YOU HARDLY SPEND TIME WITH THE NEWLYWEDS
In amongst all of this, you maybe get to talk to the couple who got married – your friends – for 10 minutes. If you're lucky. The rest of the time is spent enduring small talk with strangers and judging drunken antics.
Those are only the logistics of why I don't need wedding invites anymore. I also genuinely think we, as a culture, are too sensitive about what not getting invited "means".
It doesn't signify that you're not important. Nor that you're not close enough. Or that you've done something to wrong them, or you've embarrassed yourself at past events and are seen as an undesirable guest.
More likely, it's for budgetary reasons, the couple doesn't want to ask you to travel, they want to keep the wedding small, or something else. No matter what, every reason for non-invitation is legitimate. And you can't hold it against the betrothed. Their wedding is about them and what they want. Every decision is their own – for you, it's just another day.

# [Data provided]
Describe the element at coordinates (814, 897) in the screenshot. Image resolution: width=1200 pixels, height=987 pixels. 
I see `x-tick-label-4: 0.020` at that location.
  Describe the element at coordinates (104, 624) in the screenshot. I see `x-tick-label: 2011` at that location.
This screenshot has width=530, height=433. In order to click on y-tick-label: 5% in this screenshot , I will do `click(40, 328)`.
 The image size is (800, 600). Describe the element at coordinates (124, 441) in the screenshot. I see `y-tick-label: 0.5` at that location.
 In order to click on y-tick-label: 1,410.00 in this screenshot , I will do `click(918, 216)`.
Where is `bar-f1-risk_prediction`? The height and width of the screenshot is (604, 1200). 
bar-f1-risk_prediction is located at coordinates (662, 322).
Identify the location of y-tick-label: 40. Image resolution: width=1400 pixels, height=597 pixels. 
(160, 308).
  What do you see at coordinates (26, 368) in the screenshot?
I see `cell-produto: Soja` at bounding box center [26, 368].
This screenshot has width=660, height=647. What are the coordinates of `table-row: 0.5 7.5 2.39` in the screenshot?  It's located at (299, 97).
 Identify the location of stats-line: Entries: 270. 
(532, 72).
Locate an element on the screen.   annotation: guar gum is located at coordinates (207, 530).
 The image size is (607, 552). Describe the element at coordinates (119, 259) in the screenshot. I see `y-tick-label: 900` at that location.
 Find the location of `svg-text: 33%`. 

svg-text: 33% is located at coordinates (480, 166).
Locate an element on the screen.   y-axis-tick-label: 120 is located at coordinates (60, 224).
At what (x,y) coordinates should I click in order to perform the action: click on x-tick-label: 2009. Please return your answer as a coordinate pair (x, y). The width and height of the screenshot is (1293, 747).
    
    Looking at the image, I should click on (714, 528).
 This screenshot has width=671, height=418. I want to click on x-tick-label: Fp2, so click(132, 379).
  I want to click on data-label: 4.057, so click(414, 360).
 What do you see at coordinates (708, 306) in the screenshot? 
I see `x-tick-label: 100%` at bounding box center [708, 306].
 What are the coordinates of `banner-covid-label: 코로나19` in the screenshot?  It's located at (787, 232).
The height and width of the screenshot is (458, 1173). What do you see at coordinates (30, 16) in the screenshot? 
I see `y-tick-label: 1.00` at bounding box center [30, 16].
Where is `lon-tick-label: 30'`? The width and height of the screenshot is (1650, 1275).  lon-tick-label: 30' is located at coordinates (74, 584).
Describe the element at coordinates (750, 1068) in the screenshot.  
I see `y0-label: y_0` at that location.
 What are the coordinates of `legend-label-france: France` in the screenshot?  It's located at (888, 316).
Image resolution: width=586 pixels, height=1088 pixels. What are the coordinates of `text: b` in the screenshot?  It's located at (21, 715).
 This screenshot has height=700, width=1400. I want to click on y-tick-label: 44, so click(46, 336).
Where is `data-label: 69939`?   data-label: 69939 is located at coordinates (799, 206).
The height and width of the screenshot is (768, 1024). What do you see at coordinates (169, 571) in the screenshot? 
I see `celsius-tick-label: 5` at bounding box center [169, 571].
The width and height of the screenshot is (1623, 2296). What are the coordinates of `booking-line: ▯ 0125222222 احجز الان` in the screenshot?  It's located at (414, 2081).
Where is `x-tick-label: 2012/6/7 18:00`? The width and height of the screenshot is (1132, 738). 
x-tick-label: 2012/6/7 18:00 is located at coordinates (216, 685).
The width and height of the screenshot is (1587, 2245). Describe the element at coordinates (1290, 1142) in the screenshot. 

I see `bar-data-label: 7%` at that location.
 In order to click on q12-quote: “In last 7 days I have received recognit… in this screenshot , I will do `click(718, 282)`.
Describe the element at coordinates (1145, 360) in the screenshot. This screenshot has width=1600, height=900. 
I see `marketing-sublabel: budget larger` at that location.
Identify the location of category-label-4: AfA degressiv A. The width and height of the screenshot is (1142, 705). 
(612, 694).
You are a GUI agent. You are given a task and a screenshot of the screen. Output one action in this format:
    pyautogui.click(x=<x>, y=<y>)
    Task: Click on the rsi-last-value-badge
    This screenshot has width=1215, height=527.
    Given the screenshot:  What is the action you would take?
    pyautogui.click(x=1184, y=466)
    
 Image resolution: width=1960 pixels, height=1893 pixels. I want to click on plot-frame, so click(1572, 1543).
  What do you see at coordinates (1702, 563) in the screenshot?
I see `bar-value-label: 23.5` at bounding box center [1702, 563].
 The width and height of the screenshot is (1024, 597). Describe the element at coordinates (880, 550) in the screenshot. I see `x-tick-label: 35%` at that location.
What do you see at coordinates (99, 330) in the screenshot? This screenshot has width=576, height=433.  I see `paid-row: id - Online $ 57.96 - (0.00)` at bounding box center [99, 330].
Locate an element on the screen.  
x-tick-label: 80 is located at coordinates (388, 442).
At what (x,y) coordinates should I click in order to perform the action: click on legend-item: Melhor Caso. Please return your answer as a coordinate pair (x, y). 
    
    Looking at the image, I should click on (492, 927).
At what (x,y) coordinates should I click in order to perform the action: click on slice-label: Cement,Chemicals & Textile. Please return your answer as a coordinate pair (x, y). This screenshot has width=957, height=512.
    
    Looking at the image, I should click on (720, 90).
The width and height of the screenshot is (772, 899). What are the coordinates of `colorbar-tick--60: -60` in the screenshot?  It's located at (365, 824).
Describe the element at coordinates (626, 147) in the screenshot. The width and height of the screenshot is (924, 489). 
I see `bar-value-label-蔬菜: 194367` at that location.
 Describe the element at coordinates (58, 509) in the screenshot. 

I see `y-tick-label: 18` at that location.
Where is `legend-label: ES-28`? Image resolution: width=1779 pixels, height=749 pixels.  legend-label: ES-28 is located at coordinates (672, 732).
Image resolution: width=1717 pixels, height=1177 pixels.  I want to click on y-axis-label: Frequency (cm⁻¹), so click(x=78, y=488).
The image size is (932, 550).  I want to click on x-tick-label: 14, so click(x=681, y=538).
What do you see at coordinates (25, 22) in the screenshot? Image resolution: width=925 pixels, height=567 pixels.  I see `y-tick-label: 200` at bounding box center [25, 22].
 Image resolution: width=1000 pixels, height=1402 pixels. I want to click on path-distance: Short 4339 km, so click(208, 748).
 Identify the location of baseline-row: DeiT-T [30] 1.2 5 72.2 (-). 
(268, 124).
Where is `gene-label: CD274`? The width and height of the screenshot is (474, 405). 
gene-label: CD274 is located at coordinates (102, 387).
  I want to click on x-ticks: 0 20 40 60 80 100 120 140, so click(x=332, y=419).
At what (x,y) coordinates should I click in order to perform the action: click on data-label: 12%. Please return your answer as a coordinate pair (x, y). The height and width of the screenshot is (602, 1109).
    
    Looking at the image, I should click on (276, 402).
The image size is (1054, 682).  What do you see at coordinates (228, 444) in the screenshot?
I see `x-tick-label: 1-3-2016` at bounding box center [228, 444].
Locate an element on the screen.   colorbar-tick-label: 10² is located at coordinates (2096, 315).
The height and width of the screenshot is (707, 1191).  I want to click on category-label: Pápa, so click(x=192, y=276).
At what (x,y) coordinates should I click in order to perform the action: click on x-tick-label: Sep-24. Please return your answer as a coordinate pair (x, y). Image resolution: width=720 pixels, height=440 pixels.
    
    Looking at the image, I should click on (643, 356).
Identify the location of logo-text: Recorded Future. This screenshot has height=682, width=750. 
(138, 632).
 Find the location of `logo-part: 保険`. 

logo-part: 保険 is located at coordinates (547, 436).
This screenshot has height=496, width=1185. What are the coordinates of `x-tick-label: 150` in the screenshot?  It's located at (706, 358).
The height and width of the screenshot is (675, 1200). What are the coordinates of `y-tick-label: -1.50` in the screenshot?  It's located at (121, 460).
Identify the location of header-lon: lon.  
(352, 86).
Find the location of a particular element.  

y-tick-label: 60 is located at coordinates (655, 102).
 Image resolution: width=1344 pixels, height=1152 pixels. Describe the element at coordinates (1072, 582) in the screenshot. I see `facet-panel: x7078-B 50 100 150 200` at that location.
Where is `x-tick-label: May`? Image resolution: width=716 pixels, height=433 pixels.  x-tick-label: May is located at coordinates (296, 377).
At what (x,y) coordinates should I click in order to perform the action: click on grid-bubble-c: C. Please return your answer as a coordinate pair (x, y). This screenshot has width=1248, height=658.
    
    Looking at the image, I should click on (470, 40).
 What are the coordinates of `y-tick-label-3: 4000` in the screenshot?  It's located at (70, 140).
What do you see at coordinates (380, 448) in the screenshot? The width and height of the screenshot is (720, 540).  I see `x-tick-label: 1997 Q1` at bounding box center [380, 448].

# [The problem]
Carry on the piece about not needing wedding invitations, starting right after its last sentence. The records play no part here.

# [Reply to the exercise]
So here's my proposal for everyone I know that will get married, with the exception of very close mates who want me in the wedding party: You don't have to invite me to your wedding. Save your money.
Instead, let me take you out for dinner to celebrate after the fact. We can eat, drink, be merry, and have proper conversations. I'll even take you dancing if you want. No stress, no travel, no cost to you, no disgruntled or entitled other guests to worry about. Let us just get together casually and honour your commitment outside of the socially-expected fanfare.